照原文抄录下方利器网爬虫分析一文中从“爬虫分析利器网,找到最热门的利器”起到“library(wordcloud)”止的那一段。

─── 提取文本

爬虫分析利器网,找到最热门的利器
Chen Hao posted on 18 Feb 2017关注利器这个网站有些时间了,某天突然想把里面推荐的利器写个爬虫程序爬下来然后做个分析。找个周末,就把这个事给做了,然后有了这个MVP (minimum variable product)。爬虫用python强大的scrapy包完成,代码放在github。这里只是初步的分析,有很多地方需要改善,同时也有很多有意思的事情可以做,会在这里陆续更新。
## loading data, file "liqi_data_tidy.csv" can be found in above github link
library(dplyr)
library(wordcloud)
library(ggplot2)
liqi_data <- read.csv(file="liqi_data_tidy.csv", header = TRUE, row.names = 1, stringsAsFactors = FALSE)
截至到2017年2月18号,爬虫出来总共180 位利器分享者,分享工具总计3450个。

──────
─── 数据记录

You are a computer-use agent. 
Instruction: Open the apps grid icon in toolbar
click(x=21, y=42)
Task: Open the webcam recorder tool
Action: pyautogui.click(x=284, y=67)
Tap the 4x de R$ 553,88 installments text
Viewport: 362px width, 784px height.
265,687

──────

> _问题解答_:
爬虫分析利器网,找到最热门的利器
Chen Hao posted on 18 Feb 2017关注利器这个网站有些时间了,某天突然想把里面推荐的利器写个爬虫程序爬下来然后做个分析。找个周末,就把这个事给做了,然后有了这个MVP (minimum variable product)。爬虫用python强大的scrapy包完成,代码放在github。这里只是初步的分析,有很多地方需要改善,同时也有很多有意思的事情可以做,会在这里陆续更新。
## loading data, file "liqi_data_tidy.csv" can be found in above github link
library(dplyr)
library(wordcloud)